TEXT FOR ANALYSIS:
━━━

Texas has a near-total abortion ban with no health exception, and a penalty of up to 99 years in prison and loss of licensure for the physician who performs an abortion.

The last panel over the weekend was about men’s voices in the argument for reproductive freedom, and featured four other speakers. Josh Zurawski, who is married to the lead plaintiff in a Texas lawsuit over abortion access, Amanda Zurawski. She was 18 weeks pregnant in 2022 when her water broke prematurely, and the fetus died in utero. An infection developed, and she couldn’t get abortion care until she was septic three days later. One of her fallopian tubes was permanently damaged in the process, which affects her future fertility.

While he agreed with Hamilton’s general sentiment, Josh Zurawski said it was important to mention that men didn’t have to consider reproductive health care for the 50 years that Roe v. Wade was in place before the U.S. Supreme Court upended the law in 2022. He said he went on a “crash course” over three days to learn enough to be able to help his wife.

“I think what makes it very difficult for men to know where to start talking about this is it’s very overwhelming,” he said. “We need to help men understand what reproductive health care really is before they’re going to start feeling comfortable talking about it.”

Kayden Coleman, a transgender man on the panel, said men shouldn’t be treated like “little, fragile babies” who can’t learn and speak up while women are at the forefront of the issue.

Jason Nichols, a professor and contributor as a progressive voice on the conservative Newsmax, said at times when he’s been speaking about bodily autonomy, he has been told by a woman that he shouldn’t be in the conversation. Coleman said that wasn’t an excuse.

━━━

CHECK YOUR UNDERSTANDING:
**A.** In the article about the abortion-rights panel, how many weeks pregnant was Amanda Zurawski when her water broke?
**B.** Can you carry on the article about the abortion-rights panel, starting right after its final sentence?

━━━

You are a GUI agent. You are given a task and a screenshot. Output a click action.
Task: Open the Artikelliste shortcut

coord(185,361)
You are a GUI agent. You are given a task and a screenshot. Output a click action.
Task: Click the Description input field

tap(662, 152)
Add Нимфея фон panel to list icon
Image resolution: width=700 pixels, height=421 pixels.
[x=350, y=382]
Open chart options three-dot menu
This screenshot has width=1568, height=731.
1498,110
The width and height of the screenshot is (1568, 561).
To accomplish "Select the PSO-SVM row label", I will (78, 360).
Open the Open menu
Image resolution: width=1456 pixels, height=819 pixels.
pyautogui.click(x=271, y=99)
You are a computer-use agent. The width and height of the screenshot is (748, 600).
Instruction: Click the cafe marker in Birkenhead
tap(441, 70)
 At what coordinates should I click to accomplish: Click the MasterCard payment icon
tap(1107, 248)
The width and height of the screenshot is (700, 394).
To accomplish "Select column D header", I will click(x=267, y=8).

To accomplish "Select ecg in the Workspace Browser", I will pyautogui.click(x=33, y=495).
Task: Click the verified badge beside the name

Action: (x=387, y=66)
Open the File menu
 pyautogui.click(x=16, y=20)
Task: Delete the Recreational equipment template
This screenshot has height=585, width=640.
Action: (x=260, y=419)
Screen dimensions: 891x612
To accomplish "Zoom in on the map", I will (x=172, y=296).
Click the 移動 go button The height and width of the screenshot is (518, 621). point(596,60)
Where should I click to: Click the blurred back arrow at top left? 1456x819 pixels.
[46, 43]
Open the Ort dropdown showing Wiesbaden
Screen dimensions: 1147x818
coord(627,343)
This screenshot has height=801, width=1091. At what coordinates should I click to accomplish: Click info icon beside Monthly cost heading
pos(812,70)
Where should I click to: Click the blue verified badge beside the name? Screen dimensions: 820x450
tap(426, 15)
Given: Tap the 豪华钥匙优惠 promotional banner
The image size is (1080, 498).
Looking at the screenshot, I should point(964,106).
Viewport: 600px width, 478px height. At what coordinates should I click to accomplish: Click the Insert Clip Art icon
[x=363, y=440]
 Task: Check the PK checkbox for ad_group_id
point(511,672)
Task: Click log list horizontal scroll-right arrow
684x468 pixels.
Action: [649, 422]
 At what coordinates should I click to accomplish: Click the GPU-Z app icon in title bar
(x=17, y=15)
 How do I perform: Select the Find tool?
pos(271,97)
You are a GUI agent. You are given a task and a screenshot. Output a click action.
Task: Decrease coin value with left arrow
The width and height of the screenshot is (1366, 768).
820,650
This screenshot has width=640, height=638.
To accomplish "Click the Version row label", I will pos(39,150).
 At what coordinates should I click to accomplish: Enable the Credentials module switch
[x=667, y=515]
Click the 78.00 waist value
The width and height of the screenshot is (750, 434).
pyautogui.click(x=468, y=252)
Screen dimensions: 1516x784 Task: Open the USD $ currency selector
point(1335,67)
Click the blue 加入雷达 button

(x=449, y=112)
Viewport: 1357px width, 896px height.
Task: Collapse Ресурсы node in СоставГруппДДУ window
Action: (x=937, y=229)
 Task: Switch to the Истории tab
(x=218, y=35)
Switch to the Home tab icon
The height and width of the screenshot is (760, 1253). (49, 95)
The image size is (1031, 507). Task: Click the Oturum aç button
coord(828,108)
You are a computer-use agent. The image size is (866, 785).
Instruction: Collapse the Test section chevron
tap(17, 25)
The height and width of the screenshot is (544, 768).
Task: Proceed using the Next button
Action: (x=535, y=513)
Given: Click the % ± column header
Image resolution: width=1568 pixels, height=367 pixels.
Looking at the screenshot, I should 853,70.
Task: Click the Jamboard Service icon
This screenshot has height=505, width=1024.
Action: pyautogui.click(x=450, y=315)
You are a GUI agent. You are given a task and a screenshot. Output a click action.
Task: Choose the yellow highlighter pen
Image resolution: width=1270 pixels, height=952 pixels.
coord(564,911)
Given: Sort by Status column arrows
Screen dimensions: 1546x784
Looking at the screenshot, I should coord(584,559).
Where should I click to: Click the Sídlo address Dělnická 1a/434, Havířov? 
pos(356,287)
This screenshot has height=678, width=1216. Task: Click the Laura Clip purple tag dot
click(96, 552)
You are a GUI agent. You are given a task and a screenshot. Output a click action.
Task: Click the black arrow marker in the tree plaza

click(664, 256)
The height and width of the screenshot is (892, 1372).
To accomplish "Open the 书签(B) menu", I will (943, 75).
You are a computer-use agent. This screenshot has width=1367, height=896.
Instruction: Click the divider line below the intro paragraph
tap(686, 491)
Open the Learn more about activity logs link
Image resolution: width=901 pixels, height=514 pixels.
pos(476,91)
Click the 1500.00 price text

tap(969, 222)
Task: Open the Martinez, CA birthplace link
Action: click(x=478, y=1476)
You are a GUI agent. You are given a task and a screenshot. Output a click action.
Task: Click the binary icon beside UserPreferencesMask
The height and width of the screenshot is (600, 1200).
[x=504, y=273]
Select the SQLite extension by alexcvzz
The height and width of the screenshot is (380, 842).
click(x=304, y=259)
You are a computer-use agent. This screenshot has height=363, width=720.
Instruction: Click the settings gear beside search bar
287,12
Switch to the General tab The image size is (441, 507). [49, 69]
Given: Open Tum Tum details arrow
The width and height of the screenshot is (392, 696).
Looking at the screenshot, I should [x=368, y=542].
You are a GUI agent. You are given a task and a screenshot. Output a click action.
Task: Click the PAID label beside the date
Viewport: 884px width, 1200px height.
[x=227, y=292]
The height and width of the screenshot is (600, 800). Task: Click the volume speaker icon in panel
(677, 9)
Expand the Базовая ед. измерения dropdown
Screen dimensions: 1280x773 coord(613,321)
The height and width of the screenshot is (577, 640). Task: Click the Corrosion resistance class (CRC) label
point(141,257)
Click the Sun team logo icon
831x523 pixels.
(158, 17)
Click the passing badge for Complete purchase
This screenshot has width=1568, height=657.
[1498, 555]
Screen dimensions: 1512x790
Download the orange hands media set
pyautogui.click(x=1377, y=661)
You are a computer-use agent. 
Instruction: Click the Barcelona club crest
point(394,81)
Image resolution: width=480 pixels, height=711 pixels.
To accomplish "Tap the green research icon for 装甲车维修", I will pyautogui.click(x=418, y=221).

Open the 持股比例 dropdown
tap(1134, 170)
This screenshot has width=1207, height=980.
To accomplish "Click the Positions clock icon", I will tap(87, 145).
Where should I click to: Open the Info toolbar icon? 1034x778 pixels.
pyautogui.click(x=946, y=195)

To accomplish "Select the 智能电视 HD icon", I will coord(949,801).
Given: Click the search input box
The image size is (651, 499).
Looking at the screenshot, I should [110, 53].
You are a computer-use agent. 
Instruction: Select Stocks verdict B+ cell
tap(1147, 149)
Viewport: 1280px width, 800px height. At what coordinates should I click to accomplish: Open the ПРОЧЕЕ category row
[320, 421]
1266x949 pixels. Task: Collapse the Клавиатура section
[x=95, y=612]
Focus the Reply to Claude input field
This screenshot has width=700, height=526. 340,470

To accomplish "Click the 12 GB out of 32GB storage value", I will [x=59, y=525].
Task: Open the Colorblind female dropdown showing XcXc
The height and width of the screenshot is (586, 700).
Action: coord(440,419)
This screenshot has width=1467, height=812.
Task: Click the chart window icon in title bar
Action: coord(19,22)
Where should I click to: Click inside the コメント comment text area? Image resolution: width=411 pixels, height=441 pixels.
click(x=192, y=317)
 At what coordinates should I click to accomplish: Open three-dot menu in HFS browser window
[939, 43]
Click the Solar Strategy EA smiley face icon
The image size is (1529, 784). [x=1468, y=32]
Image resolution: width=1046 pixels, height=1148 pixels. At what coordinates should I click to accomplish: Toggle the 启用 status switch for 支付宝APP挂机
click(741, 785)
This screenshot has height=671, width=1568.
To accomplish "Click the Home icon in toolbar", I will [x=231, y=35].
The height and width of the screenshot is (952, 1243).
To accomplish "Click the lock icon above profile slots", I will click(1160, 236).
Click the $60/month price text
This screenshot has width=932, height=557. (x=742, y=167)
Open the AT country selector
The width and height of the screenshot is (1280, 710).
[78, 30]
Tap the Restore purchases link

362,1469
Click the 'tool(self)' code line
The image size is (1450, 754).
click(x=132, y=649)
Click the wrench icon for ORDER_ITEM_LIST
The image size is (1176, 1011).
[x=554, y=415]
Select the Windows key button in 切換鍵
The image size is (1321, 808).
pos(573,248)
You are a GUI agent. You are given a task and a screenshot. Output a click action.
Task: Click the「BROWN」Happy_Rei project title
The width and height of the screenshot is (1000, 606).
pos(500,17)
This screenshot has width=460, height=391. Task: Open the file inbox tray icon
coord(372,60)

━━━

RESPONSES BY ITEM NUMBER:
**A.** 18 weeks

**B.**
“I’m so sick and tired of seeing women and people like myself that have to be at the forefront of this (stuff) when they know that (decisionmakers) aren’t going to listen to us,” Coleman said. “Why? Because women are emotional, trans men are delusional. … But they’ll listen to men.”

The panel also included Devin Wright, a Baptist pastor at a church in Baton Rouge, Louisiana, who said that day was his first time speaking publicly about current policies around reproductive rights. Wright, who also has worked in Texas and Florida, said he has seen the effects of restrictive abortion policies in all three states.

He said he felt it was important to speak about the issue because he sees the practice of legislating morality as a slippery slope, and that people of faith should be more thoughtful and compassionate in their approach to those who may be making a choice about abortion.

“My call may be to speak to as many people as possible, to say, maybe there is a different option, maybe there is a far better way,” Wright said. “That’s the work of evangelism, right? … Why don’t we think of it from that perspective?”

Wright said he struggled with the decision to speak, especially since it was on a Sunday, when he would normally be in the pulpit.

“I think there are so many well-meaning faith leaders who are saying, ‘I don’t want to say something that then people take as, ‘This is what God says about it,’” Wright said. “I can deal with a little discomfort, because there’s a world of people dealing with discomfort where faith is weaponized against them.”

At the end of the panel, Hamilton asked to stand up. He looked at a place in the room above the audience and nearly shouted into the microphone as he spoke, saying he wanted to show men who want to speak out a way they should get their message across.

My wife was tortured for four days until she almost bled to death on our bathroom floor. I had to drag her bloody, lifeless body from our bathroom through our living room, put her body into the truck, get our then-9-month-old daughter into a car seat, and drive on our fourth trip to a separate hospital,” Hamilton said emphatically. “And I will be damned if my daughter is going to grow up and get pregnant and lose a baby and then bleed to death in a bathroom like her mom almost did.”